Basically what is happening is that the plugin does not get a response from these OID's:
1.3.6.1.4.1.9.9.109.1.1.1.1.12.5000
1.3.6.1.4.1.9.9.109.1.1.1.1.13.5000
1.3.6.1.4.1.9.9.109.1.1.1.1.14.5000

And the plugin was not coded to detect if this is happening (thats why it's reporting a return code of 255).

I suspect, that if the plugin always works from the command line and not the GUI there is something different between the two (like a character not being escaped properly) (or perhaps the service or command definition is incorrect). Although that does not explain why it works the first time from the GUI and then fails from that point on.

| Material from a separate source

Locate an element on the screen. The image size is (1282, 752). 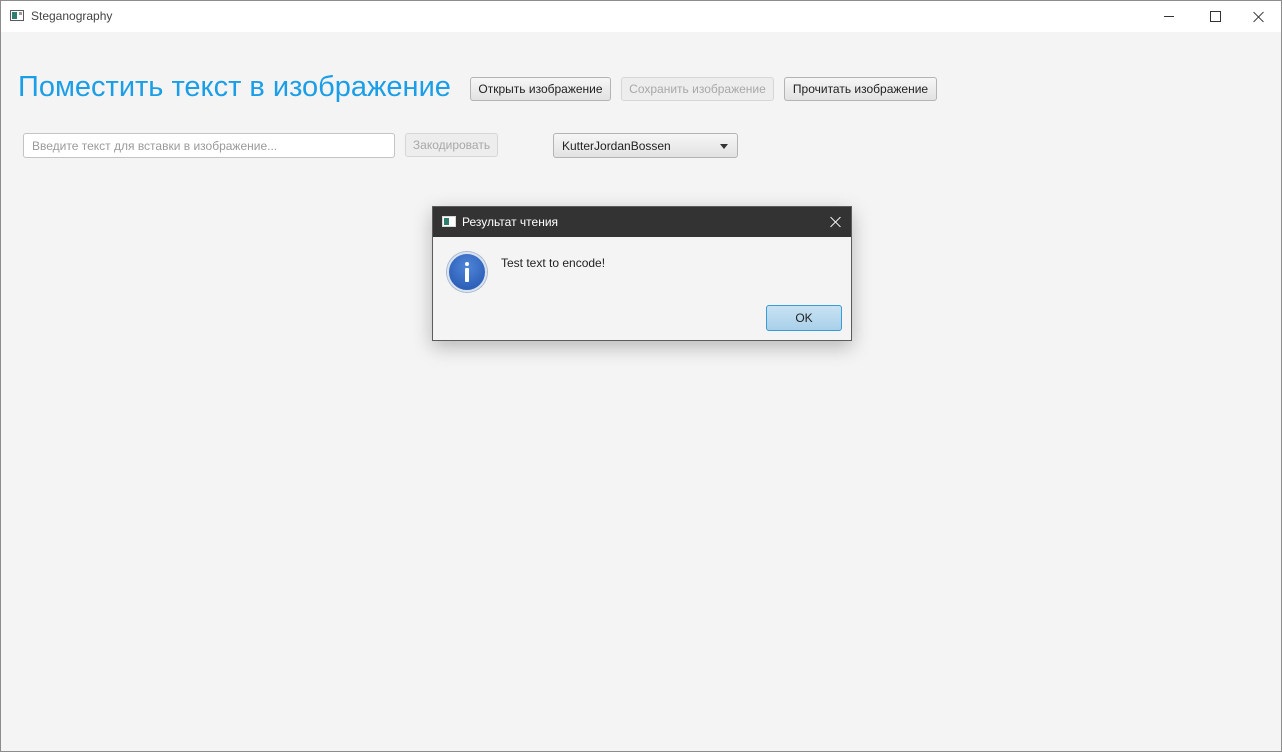
info-icon is located at coordinates (467, 272).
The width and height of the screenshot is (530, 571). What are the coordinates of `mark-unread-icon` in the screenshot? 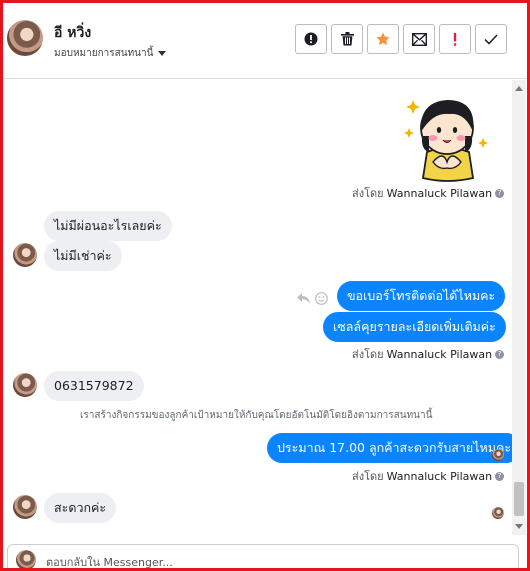 It's located at (419, 39).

Does it always have "return code of 255 is out of bounds" in the GUI. Does it ever work apart from the first time?

Re: Memory status of C4510 Catalyst switch

Posted: Mon Jan 05, 2015 1:20 am
by phyo
Box293 wrote:Does it always have "return code of 255 is out of bounds" in the GUI. Does it ever work apart from the first time?
"return code of 255 is out of bounds" is not always show in the GUI. But it shows frequently.

Re: Memory status of C4510 Catalyst switch

Posted: Mon Jan 05, 2015 1:50 am
by Box293
Then it sounds like the problem lies with the remote device not sending back the requested information from the OIDs.

I would start looking into the logs on the remote device to find out why.

Also, I would refer to some cisco documentation on this device, SNMP and the OID's I've previously mentioned. It may be normal for it not to return output.

Finally, you should correct the perl script to detect if the object exists/valid before being used. Specifically lines 307,308,309,310.